輪るピングドラム 22話

圧倒的構成力とOPの伏線が次々紐解かれていく衝撃と真砂子の最後によってもうライフが限界に近い。円盤予約しなかったことをとてつもなく後悔している。真砂子さんに泣かされる日が来ようとは誰も思うまいて。

この作品の最大最重要の謎である「ピングドラム」は呪いである可能性が出てきた。陽鞠の死を受け入れられなかった冠葉と晶馬が生み出してしまったもので、死を受け入れられないものに対する呪いとしてのピングドラム。そりゃ見つかるわけないわな。自分たちから目を逸らしてるんだから。

またこの作中の人物はみな一方通行の思いを持っていて、与えることはあっても与えられることはないため、多蕗が言ったように「愛に飢えた」状態になる。飢える→飢餓→KIGA→ペンギン、となってペンギンは登場人物たちの想いの代弁者であった、と考えるとまたペンギンたちを見る目も変わってくるな。

Aパートの司令室におけるペンギン1号と3号のやりとりは間接的に冠葉と陽鞠のやり取りを表していた。3号は自分を捧げることで1号の気を引こうとしているが、あとに引けない1号は全てを焼き尽くし先へ進む。1号が読んでたのは漱石の『こゝろ』だろうか。登場人物の関係性は冠葉・晶馬・陽毬の関係に似ている所があるかもしれない。

ダブルHが陽鞠にわざわざ会いにきてくれたあたりは3人の友情がまだ続いていることが確認できていいな。陽毬がマフラーを送ったのは勿論それに対して会いに来て礼を言うなんてもう皆良い子だ。
でもその陽毬は与えられていた仮初の命を返してしまった。てことはもう死んでしまったということなのかね。サンちゃんも半透明になってたし、これは冠葉の計画実行フラグでは。

冠葉のいた部屋にサネトシの部屋にもあった天球儀があることからも、サネトシがKIGAの会トップで、その部下だった者たちがサネトシの亡霊に従っている(あるいはサネトシの姿を追い求めて行動している)という仮説が真実味を帯びてきた。
そんなサネトシは冠葉に撃たれても死ななかったわけだが、作中でもう一人「死なない男」として描かれていた人間を覚えているだろうか。そうもちろん真砂子、マリオ、そして冠葉の祖父であった男だ。マリオに憑依したことと無関係というわけではさすがに無いはず。

多蕗を刺した犯人が予想できた人は皆無といっていいのでは。その後多蕗は「愛のために死を選べる」ことを悟った。ゆりとやり直すという選択肢も残ってるし、それもありではないかなと。

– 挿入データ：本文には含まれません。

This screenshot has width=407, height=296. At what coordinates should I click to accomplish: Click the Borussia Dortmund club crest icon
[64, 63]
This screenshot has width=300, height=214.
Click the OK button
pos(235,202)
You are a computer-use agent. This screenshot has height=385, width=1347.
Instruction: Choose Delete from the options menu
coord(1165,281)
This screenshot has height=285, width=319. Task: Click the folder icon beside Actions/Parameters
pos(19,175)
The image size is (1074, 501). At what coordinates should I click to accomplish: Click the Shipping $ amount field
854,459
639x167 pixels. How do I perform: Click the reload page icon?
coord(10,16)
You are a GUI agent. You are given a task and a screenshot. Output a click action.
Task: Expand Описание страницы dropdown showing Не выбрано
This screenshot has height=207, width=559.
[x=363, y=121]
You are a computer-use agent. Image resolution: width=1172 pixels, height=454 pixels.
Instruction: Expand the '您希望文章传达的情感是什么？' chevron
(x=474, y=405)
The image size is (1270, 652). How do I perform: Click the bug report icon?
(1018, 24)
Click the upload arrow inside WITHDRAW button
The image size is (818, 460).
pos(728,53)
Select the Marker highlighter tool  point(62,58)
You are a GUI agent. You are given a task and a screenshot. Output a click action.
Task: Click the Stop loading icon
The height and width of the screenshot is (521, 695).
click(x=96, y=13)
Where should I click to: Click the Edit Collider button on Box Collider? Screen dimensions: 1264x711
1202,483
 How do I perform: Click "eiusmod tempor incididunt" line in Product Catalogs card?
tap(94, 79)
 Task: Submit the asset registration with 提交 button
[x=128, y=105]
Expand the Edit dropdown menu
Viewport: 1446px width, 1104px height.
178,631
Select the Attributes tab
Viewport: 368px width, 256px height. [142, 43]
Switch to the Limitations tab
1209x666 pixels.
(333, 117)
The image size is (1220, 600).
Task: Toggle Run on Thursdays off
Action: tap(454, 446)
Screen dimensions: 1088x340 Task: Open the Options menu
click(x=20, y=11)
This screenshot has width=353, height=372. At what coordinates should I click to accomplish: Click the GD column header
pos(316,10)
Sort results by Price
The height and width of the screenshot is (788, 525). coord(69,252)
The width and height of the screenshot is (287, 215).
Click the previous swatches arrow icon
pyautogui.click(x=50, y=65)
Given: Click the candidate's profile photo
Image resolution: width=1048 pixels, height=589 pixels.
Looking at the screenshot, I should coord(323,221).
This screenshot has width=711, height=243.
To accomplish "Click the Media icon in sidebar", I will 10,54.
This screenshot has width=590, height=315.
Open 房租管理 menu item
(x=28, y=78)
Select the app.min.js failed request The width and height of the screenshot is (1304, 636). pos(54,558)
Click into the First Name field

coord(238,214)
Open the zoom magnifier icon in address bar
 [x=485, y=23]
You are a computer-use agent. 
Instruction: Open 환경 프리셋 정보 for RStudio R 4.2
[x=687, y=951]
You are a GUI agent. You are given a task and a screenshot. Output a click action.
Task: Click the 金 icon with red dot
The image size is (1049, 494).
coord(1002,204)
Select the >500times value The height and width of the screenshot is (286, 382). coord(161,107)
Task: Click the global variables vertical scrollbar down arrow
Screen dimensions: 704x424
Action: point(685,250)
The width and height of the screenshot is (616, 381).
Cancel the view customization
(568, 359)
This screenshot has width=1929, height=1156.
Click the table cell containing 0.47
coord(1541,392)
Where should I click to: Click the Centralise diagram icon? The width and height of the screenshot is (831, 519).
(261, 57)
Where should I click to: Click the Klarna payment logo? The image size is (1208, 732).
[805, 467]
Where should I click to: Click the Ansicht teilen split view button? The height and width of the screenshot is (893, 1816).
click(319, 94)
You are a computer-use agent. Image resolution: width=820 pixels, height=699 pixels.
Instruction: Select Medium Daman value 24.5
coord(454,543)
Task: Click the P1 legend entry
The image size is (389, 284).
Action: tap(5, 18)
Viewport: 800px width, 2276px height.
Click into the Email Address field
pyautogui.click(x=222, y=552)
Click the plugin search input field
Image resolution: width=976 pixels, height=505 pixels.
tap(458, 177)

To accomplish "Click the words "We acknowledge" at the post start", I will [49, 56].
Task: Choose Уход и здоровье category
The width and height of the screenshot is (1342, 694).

冠葉と真砂子たちが離れ離れになったのは冠葉の願いだった。昔は真砂子、今は陽毬のために動いている冠葉はこの作品の中で一番「兄」としてわかりやすい存在であったように思う。晶馬は陽毬の印象が強くて兄というよりは救世主的な存在に感じる。ちなみにタイトル「美しい棺」は冠葉が留まることになったあのアパートのことだったように思えたが、KIGAの会という一つの組織そのものを指していたのかもしれない。真砂子の独白だけではそこは推測の域を出ない話ではある。

この作品中における真の妹キャラ真砂子には死んでほしくないんだが最後結局撃たれたのかな。ていうか今回で真砂子の株が上がりすぎてストップ高である。OP映像でも出てた真砂子とエスメラルドの立ち姿は人間的にも映像的にも格好良く美しい。「いやだわ、早くすり潰さないと」がこんな場面で使われる決め台詞になるとは…

33687e16.jpg↑ここは鳥肌立った


そしてED終わりにまさかの晶馬箱詰め。ペンギン模様はピングループの印なので、晶馬も高倉家の実子ではない可能性が出てきた。でもそうなるとテロの日に生まれたはずの高倉家の子供はどこへいったのかという別の問題が。

物語としてそれはどうなのよ、と言われそうだがおれはやはり全員が救済される終りを望んでしまう。この思いはまどか☆マギカ見てた時のそれに似てて自分でも少し怖い。